Application tools at the service of the DoJ
Proclaiming jurisdiction over people and entities that may be physically located thousands of miles from the coast of the United States is simply a symbolic gesture if there is no real way to hold them accountable. American law enforcement agencies, however, have a considerable arsenal.
A heavy weapon is the degree of control that US financial authorities exercise over the traditional global monetary system. Dan Newcomb of Shearman & Sterling observed at TBEN:
“The main enforcement tool available to the United States is the dominant role the US dollar plays in international trade and the fear that mainstream financial institutions have of being excluded from transactions in US dollars. Most holders of digital assets still need and want to convert these assets at some point into conventional currencies at financial institutions. Preventing a digital player from accessing conventional financial institutions is a powerful tool. “
Devlin-Brown of Covington & Burling said the Justice Department can rely on a number of powerful laws that can be used to prosecute cryptocurrency players based abroad:
“For example, US money laundering law can affect almost any dollar denominated transaction that US authorities can establish to be related to many types of criminal activity. Even a dollar-denominated payment from, say, Germany to Argentina is covered because the transaction would likely involve a US bank as an intermediary. “
Michael Yaeger, a white-collar crime attorney at law firm Carlton Fields and former U.S. deputy attorney for the Eastern District of New York, told TBEN that the DoJ report does not reveal any new instruments to prosecute based actors. abroad. However, Yaeger noted, the collection of past cases presented in the document provides “useful examples of his powers, and perhaps signals which instruments will be used more in the future.”

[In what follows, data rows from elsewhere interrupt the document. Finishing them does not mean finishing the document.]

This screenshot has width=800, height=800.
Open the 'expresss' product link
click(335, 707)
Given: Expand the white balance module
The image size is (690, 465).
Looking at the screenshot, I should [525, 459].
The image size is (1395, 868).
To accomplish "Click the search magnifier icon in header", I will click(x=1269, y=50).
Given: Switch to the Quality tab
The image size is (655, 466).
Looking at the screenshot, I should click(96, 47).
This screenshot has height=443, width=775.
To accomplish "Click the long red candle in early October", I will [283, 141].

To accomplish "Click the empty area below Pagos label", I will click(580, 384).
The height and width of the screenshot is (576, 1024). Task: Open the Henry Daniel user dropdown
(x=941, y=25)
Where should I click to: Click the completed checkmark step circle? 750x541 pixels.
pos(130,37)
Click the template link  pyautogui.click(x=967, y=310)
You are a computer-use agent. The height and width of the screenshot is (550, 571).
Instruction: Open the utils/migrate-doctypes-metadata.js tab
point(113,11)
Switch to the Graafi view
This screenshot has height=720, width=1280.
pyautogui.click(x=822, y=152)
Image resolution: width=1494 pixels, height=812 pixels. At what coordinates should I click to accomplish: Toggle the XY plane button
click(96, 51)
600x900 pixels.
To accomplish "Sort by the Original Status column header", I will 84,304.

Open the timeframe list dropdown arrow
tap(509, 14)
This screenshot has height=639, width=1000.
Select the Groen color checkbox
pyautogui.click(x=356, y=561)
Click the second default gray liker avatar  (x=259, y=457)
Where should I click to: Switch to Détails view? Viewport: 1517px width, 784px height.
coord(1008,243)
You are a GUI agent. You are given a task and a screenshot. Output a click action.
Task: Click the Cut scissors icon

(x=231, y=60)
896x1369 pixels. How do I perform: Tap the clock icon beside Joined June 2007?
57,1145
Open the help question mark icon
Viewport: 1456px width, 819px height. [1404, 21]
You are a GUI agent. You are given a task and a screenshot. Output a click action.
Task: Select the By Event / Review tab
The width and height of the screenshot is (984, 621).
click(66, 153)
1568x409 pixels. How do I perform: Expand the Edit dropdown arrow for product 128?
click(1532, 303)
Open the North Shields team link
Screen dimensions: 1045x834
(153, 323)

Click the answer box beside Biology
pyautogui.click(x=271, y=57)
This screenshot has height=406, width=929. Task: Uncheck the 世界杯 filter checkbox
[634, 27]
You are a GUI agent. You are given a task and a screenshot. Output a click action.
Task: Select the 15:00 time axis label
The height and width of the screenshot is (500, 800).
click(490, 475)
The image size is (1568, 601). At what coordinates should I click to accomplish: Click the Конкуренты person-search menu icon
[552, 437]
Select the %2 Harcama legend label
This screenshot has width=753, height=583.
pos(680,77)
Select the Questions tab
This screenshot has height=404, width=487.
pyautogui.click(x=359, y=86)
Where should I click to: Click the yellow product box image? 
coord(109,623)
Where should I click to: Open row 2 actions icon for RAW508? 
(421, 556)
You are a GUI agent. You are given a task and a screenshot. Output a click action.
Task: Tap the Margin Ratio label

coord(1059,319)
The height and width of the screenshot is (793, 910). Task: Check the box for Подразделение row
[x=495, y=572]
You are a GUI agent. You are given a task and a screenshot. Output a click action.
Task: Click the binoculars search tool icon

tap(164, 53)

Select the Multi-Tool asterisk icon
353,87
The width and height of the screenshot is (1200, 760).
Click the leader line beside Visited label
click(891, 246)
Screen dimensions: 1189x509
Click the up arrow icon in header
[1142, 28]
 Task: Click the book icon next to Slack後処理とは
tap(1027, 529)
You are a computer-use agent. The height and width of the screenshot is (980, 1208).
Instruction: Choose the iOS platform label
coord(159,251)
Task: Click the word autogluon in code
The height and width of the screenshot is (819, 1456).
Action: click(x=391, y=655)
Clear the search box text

One thing that caught Yaeger’s attention is the fact that the report seems to mention confiscation efforts more than previous DoJ reports on cybercrime:
“When confiscation is combined with the seizure of assets before judgment, it is not only a powerful remedy, but also an exceptionally rapid remedy. The United States has entered into numerous cooperative agreements with other countries, including data-sharing agreements with foreign law enforcement and intelligence agencies, and has specific agreements related to confiscation and sharing of financial information. “
There is no doubt that the government is prepared to take advantage of these and other international agreements by adopting its new detailed enforcement strategy. Promoting cooperation with foreign governments and intergovernmental organizations like the FATF is among the focal points of the cryptographic framework.
The language of the DoJ’s framework on extraterritorial jurisdiction and cross-border enforcement may seem harsh to some. Yet, in fact, the government is not articulating any principles radically different from those already raised in some high-profile crypto-related cases. To say that these standards will be applied more systematically only makes sense given the expansion and maturation of the borderless field of digital finance.